Di tutto si può dire del Governo Johnson tranne che non ci offra motivo di annoiarci, qui nel Regno Unito. Una delle ultime trovate spettacolari è la scenografia da tempo di guerra che i conservatori sono riusciti a improvvisare nel giro di pochi giorni in tempo di pace. Scaffali vuoti nei supermercati, code ai distributori di benzina e 150 autocisterne dell’esercito pronte a intervenire nel caso ci si avviasse a una situazione di emergenza.
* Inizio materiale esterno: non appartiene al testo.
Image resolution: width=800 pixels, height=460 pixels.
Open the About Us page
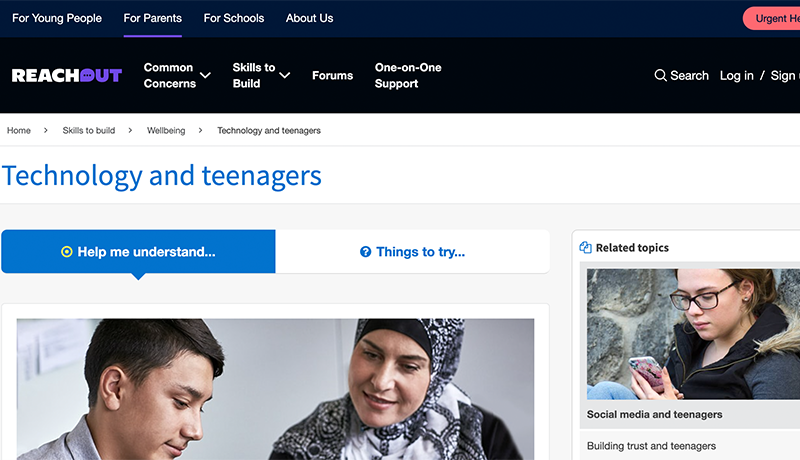(309, 18)
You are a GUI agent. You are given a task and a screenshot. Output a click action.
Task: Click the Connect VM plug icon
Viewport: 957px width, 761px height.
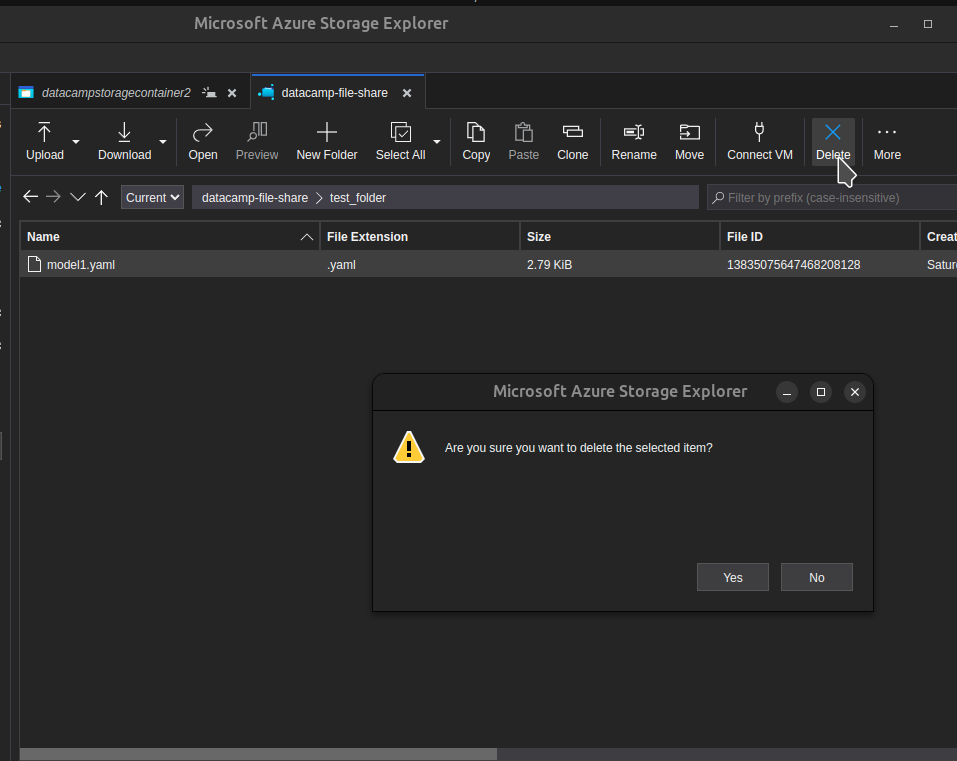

Motivo: non un blocco continentale di napoleonica o hitleriana memoria, non una Invincibile Armada che ha sbarrato l’accesso alla Manica ai generi alimentari europei, ma semplicemente una storia di incompetenza che ha portato il Paese in ginocchio per avere esacerbato, invece di risolvere, l’effetto combinato di Covid e Brexit. Questi due fattori, ormai da due anni, erano entrati nei conti del Governo. Come pure avrebbero dovuto entrare i crescenti e significativi ammanchi di personale degli autotrasportatori, che oggi non sono più in grado di garantire gli approvvigionamenti più essenziali. Circa 100mila mancherebbero infatti all’appello per tre motivi combinati: il fatto che il Covid ha congelato gli esami di circa 30mila nuove patenti, il fatto che un terzo dei 300mila autotrasportatori esistenti abbia oltre 55 anni e si avvii alla pensione e il fatto che molti di loro sono/erano europei e, sotto l’effetto della crisi Covid e dell’entrata in vigore di Brexit hanno deciso di rimanere a casa e trovare lavoro sul Continente. Dopo giorni di diniego lo stesso segretario ai Trasporti ha ammesso che la Brexit ” è un fattore ” che influenza la crisi in atto. Pur aggiungendo che, grazie alla Brexit, ora il Governo ha la flessibilità legislativa per fare fronte alle emergenze con maggiore agilità. Peccato che le emergenze se le fabbrichi da solo..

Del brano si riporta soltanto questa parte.